What you will do — Your response should consist of the records, reproduced exactly.
**** Dataset
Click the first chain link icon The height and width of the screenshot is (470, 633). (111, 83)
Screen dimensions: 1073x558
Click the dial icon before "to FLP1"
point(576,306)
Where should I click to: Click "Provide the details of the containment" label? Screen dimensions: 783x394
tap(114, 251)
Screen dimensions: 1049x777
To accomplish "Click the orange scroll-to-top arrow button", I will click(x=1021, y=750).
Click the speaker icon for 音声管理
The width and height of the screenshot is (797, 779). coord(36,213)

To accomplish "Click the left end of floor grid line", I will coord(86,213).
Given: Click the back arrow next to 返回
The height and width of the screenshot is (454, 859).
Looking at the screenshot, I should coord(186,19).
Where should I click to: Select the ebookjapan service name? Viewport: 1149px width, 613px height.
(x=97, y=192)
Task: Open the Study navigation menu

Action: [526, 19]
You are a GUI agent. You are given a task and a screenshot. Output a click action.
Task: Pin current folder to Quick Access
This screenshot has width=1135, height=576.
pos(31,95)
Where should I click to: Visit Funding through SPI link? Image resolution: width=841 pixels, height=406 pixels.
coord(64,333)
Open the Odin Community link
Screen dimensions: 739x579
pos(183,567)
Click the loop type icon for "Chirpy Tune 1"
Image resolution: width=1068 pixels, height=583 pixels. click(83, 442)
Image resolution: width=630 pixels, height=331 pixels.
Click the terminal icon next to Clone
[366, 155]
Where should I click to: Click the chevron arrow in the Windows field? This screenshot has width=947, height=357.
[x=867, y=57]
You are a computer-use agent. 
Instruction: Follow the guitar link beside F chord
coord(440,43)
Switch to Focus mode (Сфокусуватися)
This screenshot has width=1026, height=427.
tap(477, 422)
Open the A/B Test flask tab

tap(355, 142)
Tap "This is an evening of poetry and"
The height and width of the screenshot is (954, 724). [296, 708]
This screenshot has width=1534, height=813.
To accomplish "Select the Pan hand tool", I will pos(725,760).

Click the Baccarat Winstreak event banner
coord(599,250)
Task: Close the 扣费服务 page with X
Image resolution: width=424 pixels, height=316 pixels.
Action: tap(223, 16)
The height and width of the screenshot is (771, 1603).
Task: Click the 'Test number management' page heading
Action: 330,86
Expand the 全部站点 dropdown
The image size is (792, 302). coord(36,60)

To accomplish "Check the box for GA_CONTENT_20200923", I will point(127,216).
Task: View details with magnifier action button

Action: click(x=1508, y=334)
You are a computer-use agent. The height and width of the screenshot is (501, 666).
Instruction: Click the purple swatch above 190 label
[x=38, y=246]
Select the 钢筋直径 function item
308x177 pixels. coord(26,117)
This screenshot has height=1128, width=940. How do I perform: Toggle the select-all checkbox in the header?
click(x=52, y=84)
********
Answer to this task —
Click the first chain link icon The height and width of the screenshot is (470, 633). (111, 83)
Screen dimensions: 1073x558
Click the dial icon before "to FLP1"
point(576,306)
Where should I click to: Click "Provide the details of the containment" label? Screen dimensions: 783x394
tap(114, 251)
Screen dimensions: 1049x777
To accomplish "Click the orange scroll-to-top arrow button", I will click(x=1021, y=750).
Click the speaker icon for 音声管理
The width and height of the screenshot is (797, 779). coord(36,213)

To accomplish "Click the left end of floor grid line", I will coord(86,213).
Given: Click the back arrow next to 返回
The height and width of the screenshot is (454, 859).
Looking at the screenshot, I should coord(186,19).
Where should I click to: Select the ebookjapan service name? Viewport: 1149px width, 613px height.
(x=97, y=192)
Task: Open the Study navigation menu

Action: [526, 19]
You are a GUI agent. You are given a task and a screenshot. Output a click action.
Task: Pin current folder to Quick Access
This screenshot has width=1135, height=576.
pos(31,95)
Where should I click to: Visit Funding through SPI link? Image resolution: width=841 pixels, height=406 pixels.
coord(64,333)
Open the Odin Community link
Screen dimensions: 739x579
pos(183,567)
Click the loop type icon for "Chirpy Tune 1"
Image resolution: width=1068 pixels, height=583 pixels. click(83, 442)
Image resolution: width=630 pixels, height=331 pixels.
Click the terminal icon next to Clone
[366, 155]
Where should I click to: Click the chevron arrow in the Windows field? This screenshot has width=947, height=357.
[x=867, y=57]
You are a computer-use agent. 
Instruction: Follow the guitar link beside F chord
coord(440,43)
Switch to Focus mode (Сфокусуватися)
This screenshot has width=1026, height=427.
tap(477, 422)
Open the A/B Test flask tab

tap(355, 142)
Tap "This is an evening of poetry and"
The height and width of the screenshot is (954, 724). [296, 708]
This screenshot has width=1534, height=813.
To accomplish "Select the Pan hand tool", I will pos(725,760).

Click the Baccarat Winstreak event banner
coord(599,250)
Task: Close the 扣费服务 page with X
Image resolution: width=424 pixels, height=316 pixels.
Action: tap(223, 16)
The height and width of the screenshot is (771, 1603).
Task: Click the 'Test number management' page heading
Action: 330,86
Expand the 全部站点 dropdown
The image size is (792, 302). coord(36,60)

To accomplish "Check the box for GA_CONTENT_20200923", I will point(127,216).
Task: View details with magnifier action button

Action: click(x=1508, y=334)
You are a computer-use agent. The height and width of the screenshot is (501, 666).
Instruction: Click the purple swatch above 190 label
[x=38, y=246]
Select the 钢筋直径 function item
308x177 pixels. coord(26,117)
This screenshot has height=1128, width=940. How do I perform: Toggle the select-all checkbox in the header?
click(x=52, y=84)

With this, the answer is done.